Reproduce the listing below from its first line up to and including the line that contains "pos(194,286)", keeping each line unchanged.

+++ Data to use +++

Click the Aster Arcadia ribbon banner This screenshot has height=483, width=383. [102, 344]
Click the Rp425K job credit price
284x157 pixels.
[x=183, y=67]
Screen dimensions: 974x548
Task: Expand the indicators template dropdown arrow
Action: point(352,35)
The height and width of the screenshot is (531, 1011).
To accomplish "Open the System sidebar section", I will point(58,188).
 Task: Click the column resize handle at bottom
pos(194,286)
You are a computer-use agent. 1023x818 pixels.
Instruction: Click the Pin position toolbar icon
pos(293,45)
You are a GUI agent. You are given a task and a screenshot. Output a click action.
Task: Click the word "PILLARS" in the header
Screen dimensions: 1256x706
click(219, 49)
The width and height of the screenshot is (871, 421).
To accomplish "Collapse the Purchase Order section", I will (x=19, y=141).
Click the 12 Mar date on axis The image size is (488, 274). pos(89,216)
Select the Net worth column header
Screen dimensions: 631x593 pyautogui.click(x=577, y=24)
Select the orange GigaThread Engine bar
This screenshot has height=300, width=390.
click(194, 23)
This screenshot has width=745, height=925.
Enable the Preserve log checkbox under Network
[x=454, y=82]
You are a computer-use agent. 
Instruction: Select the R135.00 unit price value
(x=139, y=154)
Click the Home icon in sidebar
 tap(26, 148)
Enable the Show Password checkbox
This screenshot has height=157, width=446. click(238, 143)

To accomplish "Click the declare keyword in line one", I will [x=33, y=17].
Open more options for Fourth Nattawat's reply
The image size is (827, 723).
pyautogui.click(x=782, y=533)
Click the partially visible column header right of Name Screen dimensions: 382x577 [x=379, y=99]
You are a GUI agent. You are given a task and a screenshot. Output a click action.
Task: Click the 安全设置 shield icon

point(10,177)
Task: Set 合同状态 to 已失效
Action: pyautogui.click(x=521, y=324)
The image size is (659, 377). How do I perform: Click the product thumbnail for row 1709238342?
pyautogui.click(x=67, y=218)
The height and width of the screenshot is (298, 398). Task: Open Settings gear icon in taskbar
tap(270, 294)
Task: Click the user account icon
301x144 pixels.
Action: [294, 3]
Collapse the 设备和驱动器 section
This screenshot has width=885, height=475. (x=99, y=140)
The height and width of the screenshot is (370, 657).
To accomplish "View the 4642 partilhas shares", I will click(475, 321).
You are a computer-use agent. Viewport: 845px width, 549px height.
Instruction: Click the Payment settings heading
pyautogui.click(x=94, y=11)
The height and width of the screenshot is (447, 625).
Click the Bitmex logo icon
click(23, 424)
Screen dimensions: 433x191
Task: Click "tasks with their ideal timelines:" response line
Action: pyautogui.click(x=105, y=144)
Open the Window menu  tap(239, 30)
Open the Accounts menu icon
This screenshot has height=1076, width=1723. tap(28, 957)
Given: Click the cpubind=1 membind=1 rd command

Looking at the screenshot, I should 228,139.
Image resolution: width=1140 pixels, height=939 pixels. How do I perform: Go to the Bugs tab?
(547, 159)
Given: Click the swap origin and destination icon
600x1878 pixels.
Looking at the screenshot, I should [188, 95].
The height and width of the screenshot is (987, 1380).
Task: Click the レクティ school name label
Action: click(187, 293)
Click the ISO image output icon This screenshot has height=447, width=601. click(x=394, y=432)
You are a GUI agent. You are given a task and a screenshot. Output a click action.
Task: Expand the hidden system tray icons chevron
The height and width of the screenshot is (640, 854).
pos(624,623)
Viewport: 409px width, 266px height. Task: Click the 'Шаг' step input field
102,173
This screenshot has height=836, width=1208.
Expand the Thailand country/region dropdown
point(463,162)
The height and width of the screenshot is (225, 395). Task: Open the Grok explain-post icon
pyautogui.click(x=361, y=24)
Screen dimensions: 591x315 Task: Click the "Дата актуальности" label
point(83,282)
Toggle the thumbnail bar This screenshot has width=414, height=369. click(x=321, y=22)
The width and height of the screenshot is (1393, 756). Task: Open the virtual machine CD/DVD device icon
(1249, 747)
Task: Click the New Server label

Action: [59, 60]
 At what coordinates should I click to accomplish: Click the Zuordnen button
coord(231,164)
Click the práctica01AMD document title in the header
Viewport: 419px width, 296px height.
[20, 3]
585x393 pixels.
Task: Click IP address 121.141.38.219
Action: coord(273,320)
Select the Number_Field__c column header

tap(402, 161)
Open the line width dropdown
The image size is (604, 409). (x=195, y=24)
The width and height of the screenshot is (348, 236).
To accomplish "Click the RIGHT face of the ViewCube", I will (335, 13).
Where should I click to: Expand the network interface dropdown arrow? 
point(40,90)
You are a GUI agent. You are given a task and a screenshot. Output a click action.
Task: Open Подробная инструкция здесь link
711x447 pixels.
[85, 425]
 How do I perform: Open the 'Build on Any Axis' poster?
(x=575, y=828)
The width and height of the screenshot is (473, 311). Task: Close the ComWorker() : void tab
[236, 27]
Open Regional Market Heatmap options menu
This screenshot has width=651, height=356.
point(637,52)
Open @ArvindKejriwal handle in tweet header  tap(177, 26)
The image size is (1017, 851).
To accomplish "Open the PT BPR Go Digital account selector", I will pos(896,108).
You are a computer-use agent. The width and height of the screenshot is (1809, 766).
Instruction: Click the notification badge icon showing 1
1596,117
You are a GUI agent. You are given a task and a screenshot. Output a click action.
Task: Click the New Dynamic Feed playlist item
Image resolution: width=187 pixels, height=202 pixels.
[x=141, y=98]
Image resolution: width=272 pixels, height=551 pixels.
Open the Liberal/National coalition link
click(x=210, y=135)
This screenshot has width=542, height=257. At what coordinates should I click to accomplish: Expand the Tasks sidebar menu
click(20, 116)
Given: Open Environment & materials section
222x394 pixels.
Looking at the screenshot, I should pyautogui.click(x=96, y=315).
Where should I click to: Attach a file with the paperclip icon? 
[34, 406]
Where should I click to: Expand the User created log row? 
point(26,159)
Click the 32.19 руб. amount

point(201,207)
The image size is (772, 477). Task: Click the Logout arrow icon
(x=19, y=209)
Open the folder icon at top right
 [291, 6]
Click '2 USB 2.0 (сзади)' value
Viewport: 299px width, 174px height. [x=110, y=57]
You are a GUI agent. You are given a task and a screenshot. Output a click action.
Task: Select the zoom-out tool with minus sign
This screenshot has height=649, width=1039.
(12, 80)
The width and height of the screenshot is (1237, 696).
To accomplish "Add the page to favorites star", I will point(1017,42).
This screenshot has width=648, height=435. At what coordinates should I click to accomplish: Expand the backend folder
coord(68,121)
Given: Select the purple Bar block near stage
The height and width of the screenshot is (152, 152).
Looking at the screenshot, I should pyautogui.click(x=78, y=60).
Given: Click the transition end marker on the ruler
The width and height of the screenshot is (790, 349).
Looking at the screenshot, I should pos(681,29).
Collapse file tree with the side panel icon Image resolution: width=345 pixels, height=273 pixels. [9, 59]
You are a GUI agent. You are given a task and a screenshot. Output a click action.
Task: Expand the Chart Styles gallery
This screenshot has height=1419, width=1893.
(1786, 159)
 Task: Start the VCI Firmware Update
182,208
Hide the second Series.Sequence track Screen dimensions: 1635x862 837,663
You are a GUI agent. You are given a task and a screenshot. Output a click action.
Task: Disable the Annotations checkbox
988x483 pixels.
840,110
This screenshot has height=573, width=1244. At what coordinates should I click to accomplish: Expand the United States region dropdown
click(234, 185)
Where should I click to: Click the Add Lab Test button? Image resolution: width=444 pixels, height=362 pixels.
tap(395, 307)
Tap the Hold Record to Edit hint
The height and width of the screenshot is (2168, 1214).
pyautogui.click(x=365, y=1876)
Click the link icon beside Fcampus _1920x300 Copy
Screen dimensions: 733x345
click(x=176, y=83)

+++

◆ **Task output**:
Click the Aster Arcadia ribbon banner This screenshot has height=483, width=383. [102, 344]
Click the Rp425K job credit price
284x157 pixels.
[x=183, y=67]
Screen dimensions: 974x548
Task: Expand the indicators template dropdown arrow
Action: point(352,35)
The height and width of the screenshot is (531, 1011).
To accomplish "Open the System sidebar section", I will point(58,188).
 Task: Click the column resize handle at bottom
pos(194,286)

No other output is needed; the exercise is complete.